→ What you need to do: Write out exactly the lines of the entries below, from the first through the line containing "The height and width of the screenshot is (1359, 2576).", and nothing beyond them.

[Stored items]
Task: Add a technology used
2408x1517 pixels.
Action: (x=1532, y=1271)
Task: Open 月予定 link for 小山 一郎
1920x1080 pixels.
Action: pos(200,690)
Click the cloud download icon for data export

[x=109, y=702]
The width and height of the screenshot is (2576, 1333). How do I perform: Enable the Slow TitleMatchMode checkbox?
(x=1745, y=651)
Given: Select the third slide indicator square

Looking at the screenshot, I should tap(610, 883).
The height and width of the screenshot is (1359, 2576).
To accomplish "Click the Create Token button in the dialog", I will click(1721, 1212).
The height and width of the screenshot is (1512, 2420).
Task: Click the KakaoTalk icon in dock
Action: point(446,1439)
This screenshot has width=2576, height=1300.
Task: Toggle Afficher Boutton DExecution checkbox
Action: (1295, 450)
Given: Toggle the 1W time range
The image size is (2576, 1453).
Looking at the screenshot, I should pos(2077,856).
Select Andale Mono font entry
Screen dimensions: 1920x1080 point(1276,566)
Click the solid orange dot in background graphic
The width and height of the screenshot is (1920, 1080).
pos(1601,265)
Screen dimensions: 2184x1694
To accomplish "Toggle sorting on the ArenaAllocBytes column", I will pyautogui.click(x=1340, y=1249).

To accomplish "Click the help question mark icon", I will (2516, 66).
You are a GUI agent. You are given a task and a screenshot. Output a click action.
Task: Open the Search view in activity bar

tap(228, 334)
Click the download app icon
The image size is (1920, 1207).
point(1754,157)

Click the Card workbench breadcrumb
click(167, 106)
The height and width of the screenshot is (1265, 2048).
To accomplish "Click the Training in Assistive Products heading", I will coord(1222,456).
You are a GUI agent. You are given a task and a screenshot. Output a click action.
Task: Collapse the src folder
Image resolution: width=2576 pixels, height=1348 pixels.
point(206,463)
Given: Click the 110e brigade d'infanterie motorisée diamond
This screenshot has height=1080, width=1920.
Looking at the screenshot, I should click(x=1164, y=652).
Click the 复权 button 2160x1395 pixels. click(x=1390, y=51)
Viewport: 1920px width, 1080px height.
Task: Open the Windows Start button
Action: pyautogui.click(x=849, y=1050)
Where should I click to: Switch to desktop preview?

→ Task solution:
Task: Add a technology used
2408x1517 pixels.
Action: (x=1532, y=1271)
Task: Open 月予定 link for 小山 一郎
1920x1080 pixels.
Action: pos(200,690)
Click the cloud download icon for data export

[x=109, y=702]
The width and height of the screenshot is (2576, 1333). How do I perform: Enable the Slow TitleMatchMode checkbox?
(x=1745, y=651)
Given: Select the third slide indicator square

Looking at the screenshot, I should tap(610, 883).
The height and width of the screenshot is (1359, 2576).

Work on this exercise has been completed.